Doctors, nutritionists, agronomists, food technologists, chemists – more than a hundred scientists and researchers in total – have been involved with the Hellenic Oxidative Stress Observatory over the last six years, waging the “battle” to inform and evaluate agrifood products and identify valuable antioxidants that prevent dozens of diseases.
A few days ago, at a tasting event of Greek and foreign olive oil in Thessaloniki, the Greek Observatory presented the beneficial properties of Greek olive oil that act against premature aging.
Its components, such as Oleokanthal, inhibit free radicals and act proactively in the defense of the body. “Oleokanthal has been found to act as an anti-inflammatory drug, similarly to ibuprofen,” said Dr. Apostolos Kyritzakis, chairman of the Hellenic Observatory for Oxidative Stresses, based in Thessaloniki.
Smoking, poor nutrition, excessive alcohol consumption, air pollution, toxic substances, sedentary life – along with obesity, pesticides and fatty tissue oxidation – are some of the most well-known factors associated with the occurrence of oxidative stress in the body.

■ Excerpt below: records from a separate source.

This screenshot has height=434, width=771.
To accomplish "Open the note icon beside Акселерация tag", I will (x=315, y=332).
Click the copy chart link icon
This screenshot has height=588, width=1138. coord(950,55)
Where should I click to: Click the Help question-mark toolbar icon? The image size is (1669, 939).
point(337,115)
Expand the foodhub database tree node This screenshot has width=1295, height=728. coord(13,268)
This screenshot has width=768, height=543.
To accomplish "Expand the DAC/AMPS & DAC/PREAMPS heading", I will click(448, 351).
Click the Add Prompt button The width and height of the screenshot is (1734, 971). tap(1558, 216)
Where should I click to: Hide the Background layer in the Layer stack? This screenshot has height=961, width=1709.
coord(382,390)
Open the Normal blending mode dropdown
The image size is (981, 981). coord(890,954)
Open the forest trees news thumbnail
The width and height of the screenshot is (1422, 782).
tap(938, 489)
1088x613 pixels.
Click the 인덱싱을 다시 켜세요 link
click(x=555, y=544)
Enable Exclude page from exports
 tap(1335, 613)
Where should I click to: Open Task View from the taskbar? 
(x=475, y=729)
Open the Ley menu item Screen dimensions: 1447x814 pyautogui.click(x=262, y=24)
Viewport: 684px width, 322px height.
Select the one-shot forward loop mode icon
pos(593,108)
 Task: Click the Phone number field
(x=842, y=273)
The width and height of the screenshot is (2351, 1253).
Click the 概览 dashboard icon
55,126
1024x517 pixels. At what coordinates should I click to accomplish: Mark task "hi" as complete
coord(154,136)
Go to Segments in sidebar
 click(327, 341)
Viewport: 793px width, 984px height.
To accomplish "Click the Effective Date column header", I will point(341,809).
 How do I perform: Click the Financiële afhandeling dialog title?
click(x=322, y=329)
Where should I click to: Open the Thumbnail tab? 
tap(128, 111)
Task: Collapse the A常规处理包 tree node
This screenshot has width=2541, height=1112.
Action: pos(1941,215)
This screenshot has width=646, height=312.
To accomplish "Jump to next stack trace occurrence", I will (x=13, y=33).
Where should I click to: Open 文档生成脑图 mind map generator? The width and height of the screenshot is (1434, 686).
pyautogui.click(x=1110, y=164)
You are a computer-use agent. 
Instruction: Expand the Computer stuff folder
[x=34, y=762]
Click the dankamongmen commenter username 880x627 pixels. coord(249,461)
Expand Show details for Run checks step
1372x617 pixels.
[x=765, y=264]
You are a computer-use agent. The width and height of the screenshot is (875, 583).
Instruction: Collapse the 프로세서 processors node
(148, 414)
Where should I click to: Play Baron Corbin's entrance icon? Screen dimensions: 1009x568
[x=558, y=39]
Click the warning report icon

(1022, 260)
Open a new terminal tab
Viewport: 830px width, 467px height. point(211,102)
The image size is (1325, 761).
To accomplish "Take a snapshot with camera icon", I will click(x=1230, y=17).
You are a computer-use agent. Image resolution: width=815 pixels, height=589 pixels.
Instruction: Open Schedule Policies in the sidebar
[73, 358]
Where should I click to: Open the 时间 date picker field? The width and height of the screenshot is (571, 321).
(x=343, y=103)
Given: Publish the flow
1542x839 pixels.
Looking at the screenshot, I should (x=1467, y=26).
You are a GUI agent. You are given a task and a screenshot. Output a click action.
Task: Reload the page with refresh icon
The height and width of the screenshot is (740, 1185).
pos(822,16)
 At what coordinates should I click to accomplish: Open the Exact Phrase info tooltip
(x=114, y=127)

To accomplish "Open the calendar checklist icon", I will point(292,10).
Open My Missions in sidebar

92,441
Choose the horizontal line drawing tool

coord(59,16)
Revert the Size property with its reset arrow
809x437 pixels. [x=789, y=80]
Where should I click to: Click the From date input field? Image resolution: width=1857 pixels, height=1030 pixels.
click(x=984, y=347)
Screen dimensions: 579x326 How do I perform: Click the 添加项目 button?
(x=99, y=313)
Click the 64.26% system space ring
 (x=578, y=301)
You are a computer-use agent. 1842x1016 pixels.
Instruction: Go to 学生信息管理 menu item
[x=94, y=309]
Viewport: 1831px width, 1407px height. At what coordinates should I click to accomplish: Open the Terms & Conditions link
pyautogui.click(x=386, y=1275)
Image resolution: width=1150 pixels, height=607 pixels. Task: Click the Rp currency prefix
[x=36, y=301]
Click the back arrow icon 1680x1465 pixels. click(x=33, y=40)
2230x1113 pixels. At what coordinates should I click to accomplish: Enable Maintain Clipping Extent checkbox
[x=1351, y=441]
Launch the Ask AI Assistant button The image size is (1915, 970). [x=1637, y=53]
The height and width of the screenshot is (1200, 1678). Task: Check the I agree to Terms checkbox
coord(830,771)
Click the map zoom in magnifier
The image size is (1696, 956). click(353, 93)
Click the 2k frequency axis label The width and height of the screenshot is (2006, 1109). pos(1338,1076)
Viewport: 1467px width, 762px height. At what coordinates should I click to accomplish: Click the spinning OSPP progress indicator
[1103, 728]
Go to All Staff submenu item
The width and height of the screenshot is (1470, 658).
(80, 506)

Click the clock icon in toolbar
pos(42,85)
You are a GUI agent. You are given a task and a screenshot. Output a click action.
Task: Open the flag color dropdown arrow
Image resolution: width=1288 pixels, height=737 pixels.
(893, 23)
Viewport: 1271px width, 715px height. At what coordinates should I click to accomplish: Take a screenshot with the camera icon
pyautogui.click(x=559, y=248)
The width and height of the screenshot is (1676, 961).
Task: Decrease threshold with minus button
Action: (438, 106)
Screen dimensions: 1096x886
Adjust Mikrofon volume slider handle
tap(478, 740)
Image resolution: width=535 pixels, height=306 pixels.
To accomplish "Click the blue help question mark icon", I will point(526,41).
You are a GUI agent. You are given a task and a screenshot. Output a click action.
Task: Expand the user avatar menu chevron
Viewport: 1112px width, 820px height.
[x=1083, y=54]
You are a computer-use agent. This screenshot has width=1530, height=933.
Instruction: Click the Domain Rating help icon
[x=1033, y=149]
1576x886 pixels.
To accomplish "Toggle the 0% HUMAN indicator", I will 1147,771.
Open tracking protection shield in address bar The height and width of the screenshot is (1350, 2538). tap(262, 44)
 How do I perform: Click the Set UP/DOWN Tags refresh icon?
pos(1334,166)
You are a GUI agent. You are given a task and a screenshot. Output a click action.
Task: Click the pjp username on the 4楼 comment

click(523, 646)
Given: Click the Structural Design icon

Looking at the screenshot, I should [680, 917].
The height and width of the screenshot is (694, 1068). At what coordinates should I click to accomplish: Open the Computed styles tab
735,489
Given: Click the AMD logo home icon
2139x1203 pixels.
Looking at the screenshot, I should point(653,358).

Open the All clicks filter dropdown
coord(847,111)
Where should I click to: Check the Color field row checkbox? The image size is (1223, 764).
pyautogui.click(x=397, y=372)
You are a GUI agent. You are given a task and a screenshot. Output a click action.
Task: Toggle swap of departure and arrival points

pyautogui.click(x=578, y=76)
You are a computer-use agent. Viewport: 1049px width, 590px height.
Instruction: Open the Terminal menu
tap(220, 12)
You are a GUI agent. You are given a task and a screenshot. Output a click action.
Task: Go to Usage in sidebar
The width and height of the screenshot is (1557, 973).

According to the chairman of the Greek Observatory, more than 50 diseases are associated with oxidative stress. Scientific observations have come to the conclusion that oxidative stress is the main factor responsible for premature aging. He added that the polyphenols in olive oil make a positive contribution to normal aging because they prevent the shrinking of telomeres in cells and activate the enzyme telomerase.
“When there are more free radicals in our body than the antioxidants that we consume with food, then oxidative stress is the result,” said Kyritzakis.
Counter to oxidative stress, dozens of Greek products that are components of the Mediterranean diet, such as fruits, vegetables, dairy products, nuts, aromatic plants, wine, legumes and, of course, olive oil, contain plentiful antioxidants that help eliminate the excess free radicals and protect health.